DATA ENTRIES:
:::

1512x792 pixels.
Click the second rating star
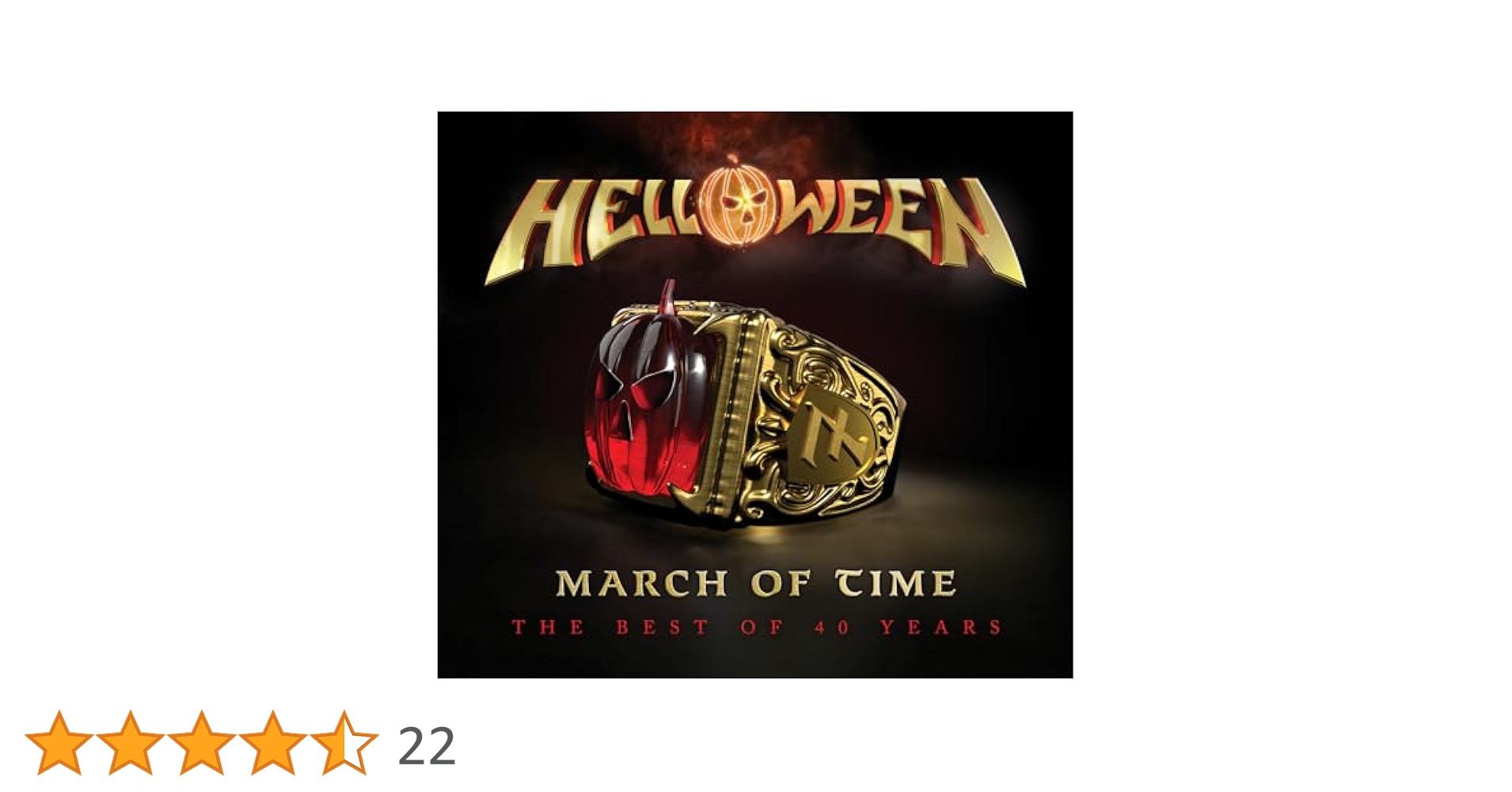point(130,742)
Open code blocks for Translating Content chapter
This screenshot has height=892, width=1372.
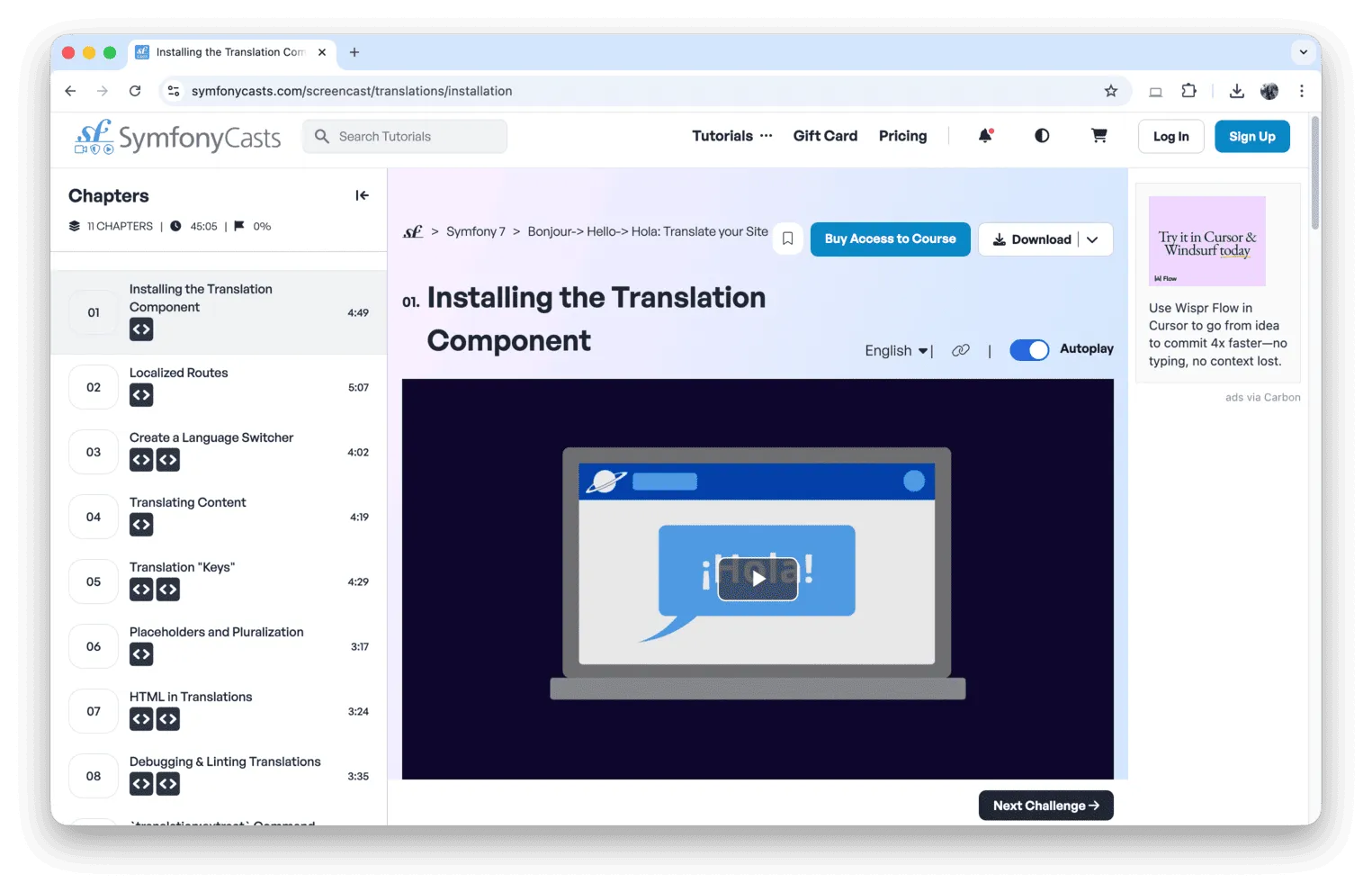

:::

EXERCISE: Print every one of the rows above word for word, omitting the pictures.

FULL ANSWER:
1512x792 pixels.
Click the second rating star
point(130,742)
Open code blocks for Translating Content chapter
This screenshot has height=892, width=1372.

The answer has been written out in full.